Figures 8 and 9 show the effect of three-hop neighbors on the proposed algorithm on two data sets Netscience and HEP-TH. The diffusion probabilities are generated following the exponential distribution. Note that the effect of three-hop neighbor is taken into account by using Eq. 2 for calculating the diffusion score. As mentioned earlier, the three-hop neighbors have small effect on the seed node selection since the probability for the information spread through three-hops is small. Figures 8 and 9 show that in both data sets, the proposed algorithm with considering the three-hop neighbor is almost identical with that of the proposed algorithm considering only two-hop neighbor. In other words, considering the effect of three-hop neighbor does not help much for choosing seed nodes. The same goes for the effect of four, five, or higher hop neighbors.

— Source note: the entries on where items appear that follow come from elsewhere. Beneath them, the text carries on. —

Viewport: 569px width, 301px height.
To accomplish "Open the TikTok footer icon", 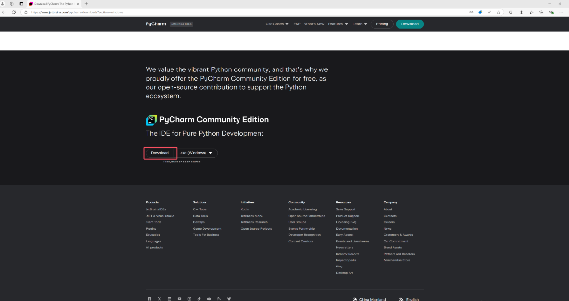I will tap(199, 299).
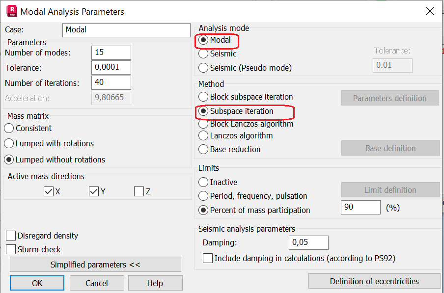Focus the Damping value field
This screenshot has width=444, height=293.
(x=308, y=242)
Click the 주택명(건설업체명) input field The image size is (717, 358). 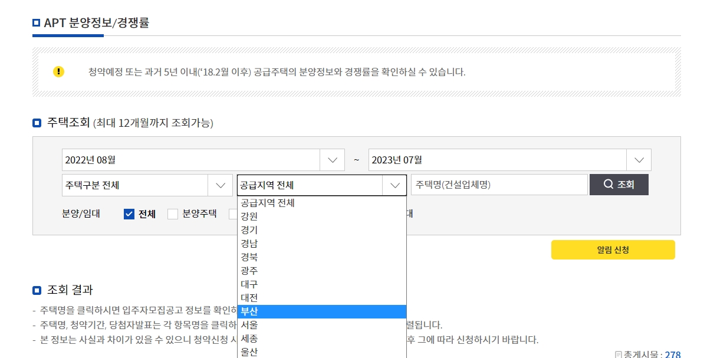[x=498, y=184]
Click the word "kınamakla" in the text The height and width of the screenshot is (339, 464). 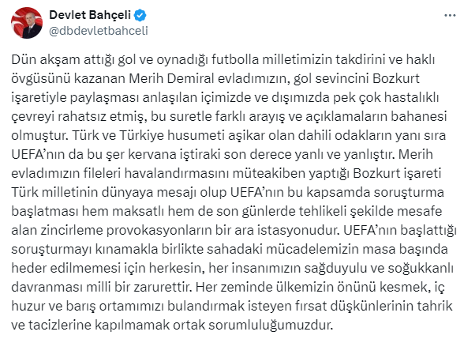pyautogui.click(x=126, y=250)
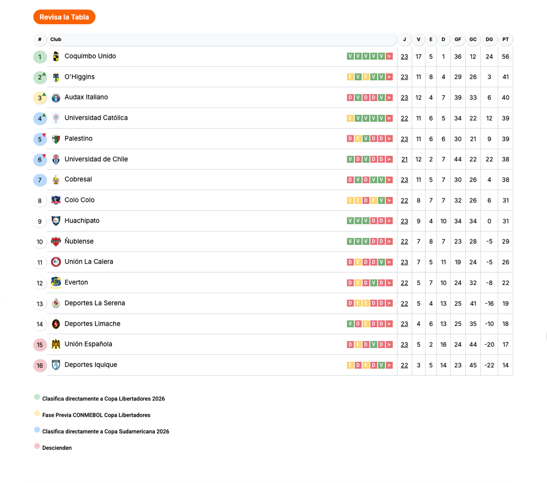The width and height of the screenshot is (547, 483).
Task: Click O'Higgins rank-up green arrow indicator
Action: pyautogui.click(x=44, y=73)
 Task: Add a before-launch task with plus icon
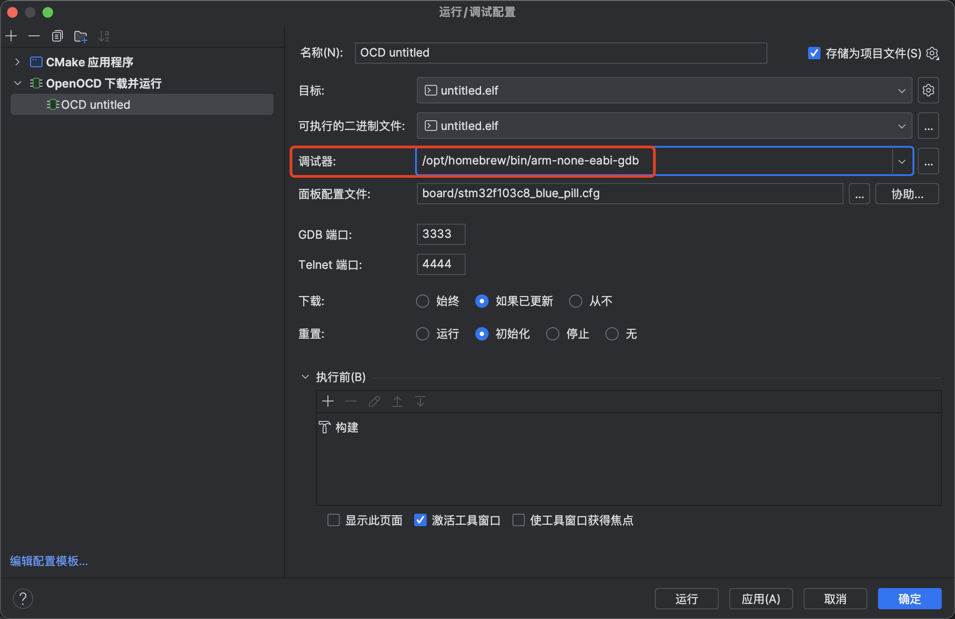click(x=328, y=401)
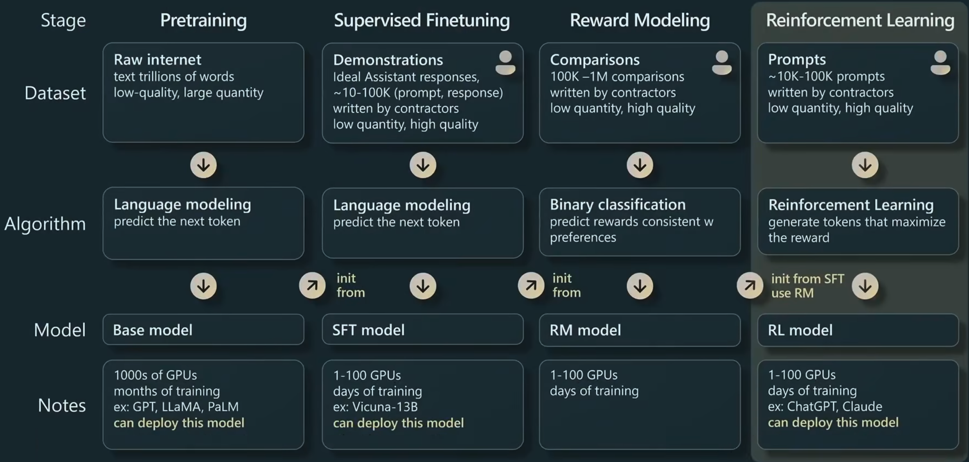Click the down arrow above Base model box
Image resolution: width=969 pixels, height=462 pixels.
tap(203, 286)
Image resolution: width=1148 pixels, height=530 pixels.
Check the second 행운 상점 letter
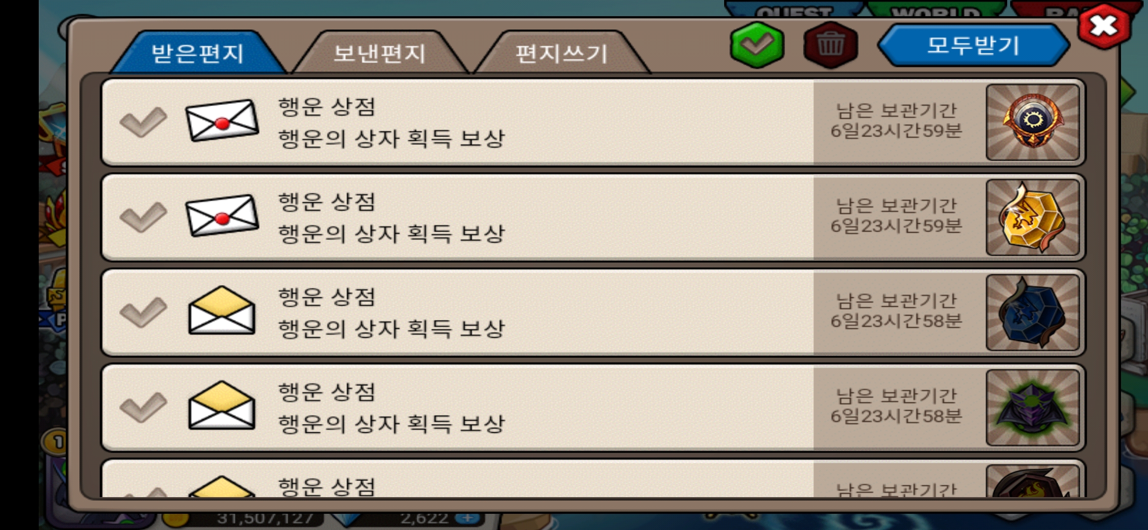143,217
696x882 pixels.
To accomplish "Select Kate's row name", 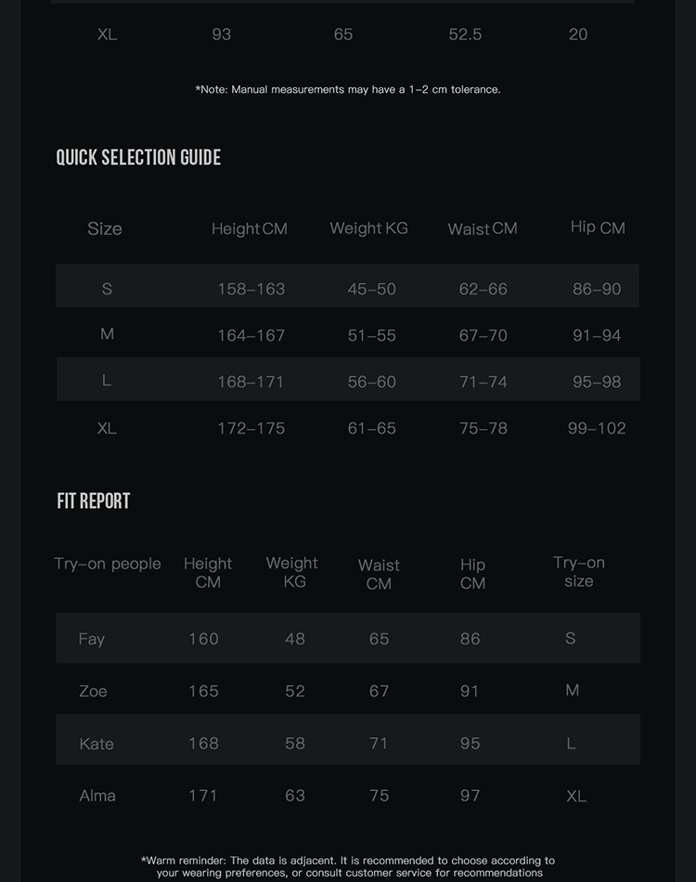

In term of running time, all of the heuristic-based algorithms find the seed set within an acceptable time. On the other hand, the greedy algorithm, which relies on a huge number of Monte Carlo simulations to achieve a fair solution, requires much longer time to find the seed set. More specifically, with the Netscience and HEP-TH datasets used in this paper, the greedy method takes several hours to finish the task while the heuristic-based methods, which use the simple operations to calculate the value and select the suitable nodes, only take a second. In large-scale social network, the running time of the greedy algorithm would be unacceptable.

From the conducted experiments, simulation results on real-world graphs show that the effects of multi-hop neighbors on the spread of information, and also demonstrate that our algorithm is more effective than previous heuristic-based algorithms for influence maximization problem in social networks.

4 Conclusion

In this study, we propose a probability-based multi-hop diffusion algorithm to solve the diffusion maximization problem in social network. Compared to existing algorithms, the proposed one takes into account the diversity of diffusion probabilities between nodes in the network and the effect of two-hop neighbors, thus achieving higher performance. Experiments are conducted using two real data sets to examine and compare the performance of the proposed algorithm and its counterparts. The results show that the proposed algorithm always outperforms its counterpart by 6–16%.